Preface
Traditionally, printing is a process of reproducing text and images with ink on paper. More generally, it is a process of adhering one or more material layers on a surface. In the context of electrical and electronic applications it is understood as the process of adhering electronically functional materials to various flexible or rigid substrates. A significant distinctive feature of printed films as opposed to films deposited in the usual microelectronic technologies is that printed films are obtained via a (semi) direct-write approach, i.e. by means of an additive process, which minimizes material waste: no part of the coating has to be removed after the deposition. Also, generally speaking, the printed films are deposited in air: no vacuum chamber or inert atmosphere is required and most printed films are also stabilized in their functional structure by a post-deposition process, again in standard ambient.
According to this broad definition, the subject of printed films spans a wide range of materials and technologies. Very popular printed films in the electronic community are ‘thick-films’, also known as ‘screen-printed-and-fired films’. These films are prepared by means of a technology that mimics the ancient art of Greeks and Egyptians to produce scripts and drawings, for example on ceramic or glassy surfaces. The basic concept is in fact to force a paste through apertures of a stencil screen, or a mask, in order to deposit a pattern on the substrate. Although interest in this technology and its applications are far from faded away, they are currently joined by a wide arsenal of different printing techniques for functional films, either well assessed or under development. They are intended to add (or to extend) the benefits of this mature technology, in terms of its capacity for very efficient mass production of cheap functional films, environmentally compatible (and sometimes simply disposable) passive elements or even active devices. The perspective is to print not only dielectrics, conductors and resistive materials for integrated circuits, microelectro mechanical (MEMS) and labels for broad-band wireless communications but also light emitters and semiconductors for solar energy conversion, sensors, power, memory, logic, lighting and much else besides.

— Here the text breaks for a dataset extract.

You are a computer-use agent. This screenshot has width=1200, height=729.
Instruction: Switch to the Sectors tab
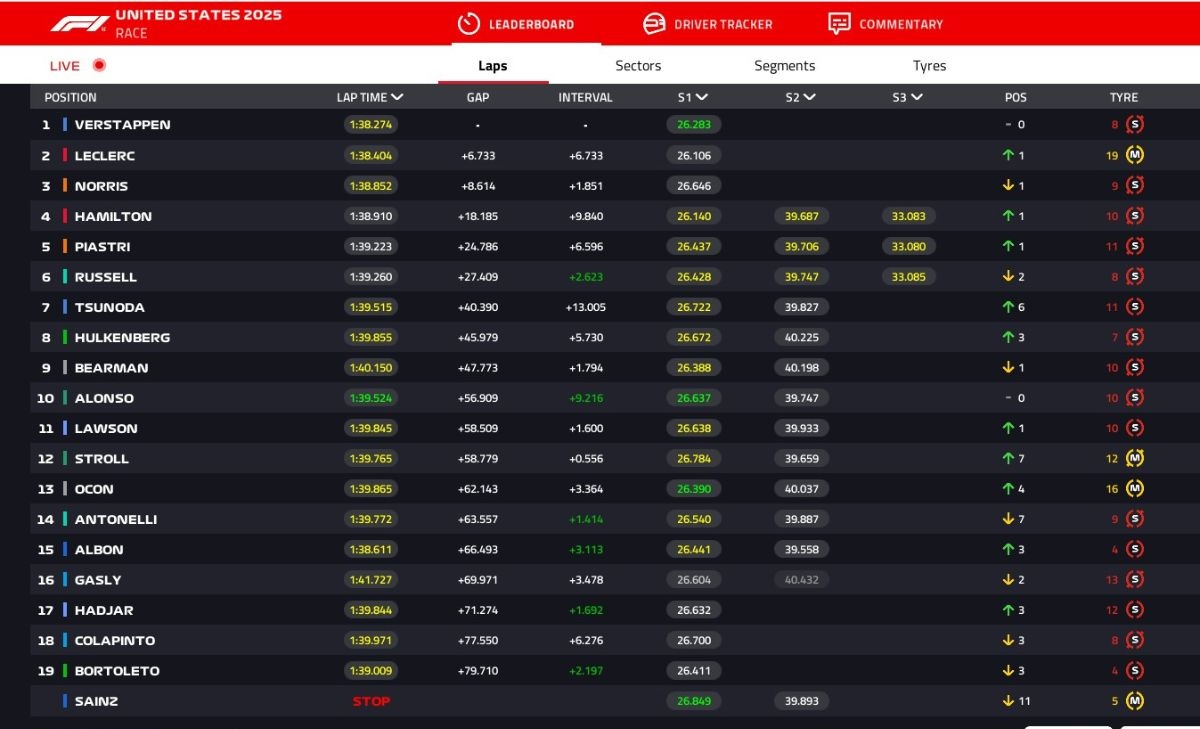[x=638, y=66]
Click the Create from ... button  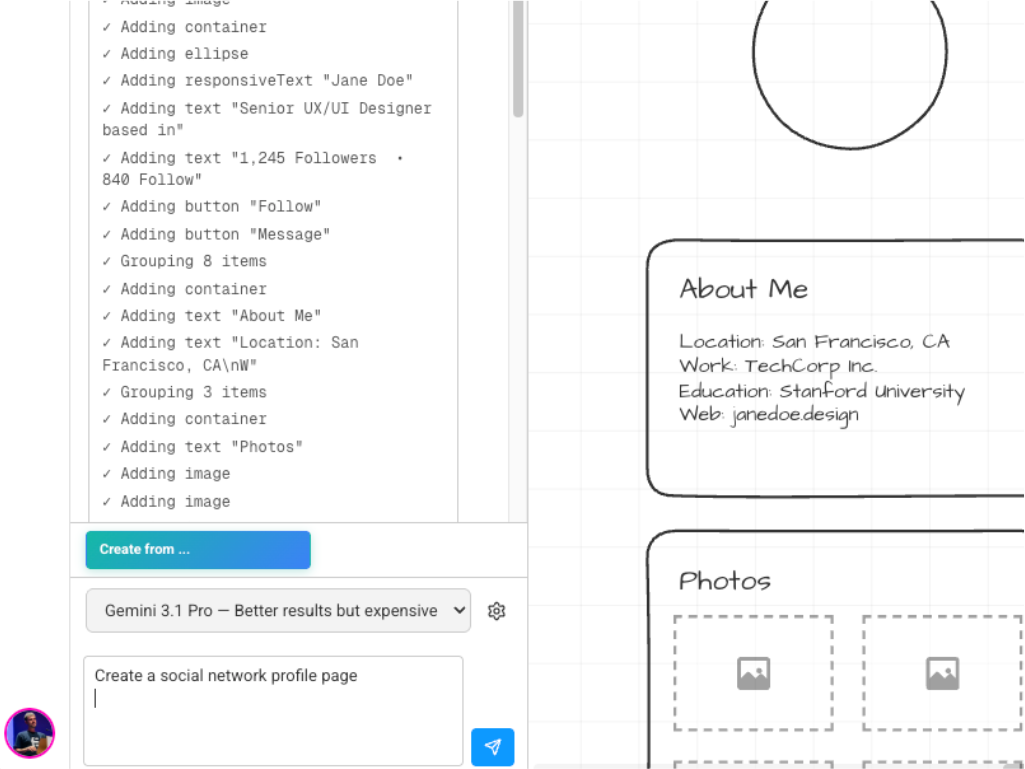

With these prospects, we are witnessing the birth of new companies, the substantial involvement of many large consortia, wide research programs on materials and ideas for innovative applications of printable materials and methods. Some commercial products of this ‘printed electronics’ have already reached the market, and many new announcements appear every day.
In this framework the novice may believe himself to be working in an almost virgin background and miss precious knowledge gained in the past. We hope that this book will bridge the gap between the mature field of screen-printing technology and the most promising newer printing technologies.
Hence we start with a description of screen-printing technology, with its intrinsic capabilities, limitations and variants, and then proceed to examine alternative processes such as ink-jet printing, laser micro-fabrication, writing through dispersing tools and direct gravure offset printing. The focus is on the interrelations of materials’ processing properties rather than on more technical aspects of design, manufacture and testing that have been extensively covered elsewhere.
Next, the applications of printed films in devices such as solar cells, sensors, actuators, heaters, fuel cells and microsystems are presented with a twofold view. One perspective is to look back at successful achievements, to review important learnt lessons and possibly to identify further advances in traditional fields that might increase possible future applications. The other view is to look forward, to new evolving technologies that may take advantage of recently developed or improved equipment and materials, as well as incorporate emerging methods for further future applications.
We have compelled ourselves and other contributors to present materials, processes and applications with constant care to underline the principles and methods of materials science which, according to our current level of knowledge, justify the choice of materials, procedures and systems appropriate to printed films. This has appeared a useful exercise because experience teaches that rapid development, along with an enthusiastic approach and/or prospects of new and profitable results tend to distract people from the task of taking into account the knowledge gained in the past and the responsibility of progressing rapidly and securely with a rigorous scientific understanding of the work.
We have been lucky enough to gain the cooperation of real specialists in well-assessed applications, and of scientists. Our unique regret is to have been able to cover only marginally the topics related to organic printed films, because of the late withdrawal of some of the experts in this scientific field. Our hope is, however, to have contributed an updated survey in the field of printed films, to offer food for thought to novices, and to provide suggestions to both scientists and practitioners in this fascinating area of research and development.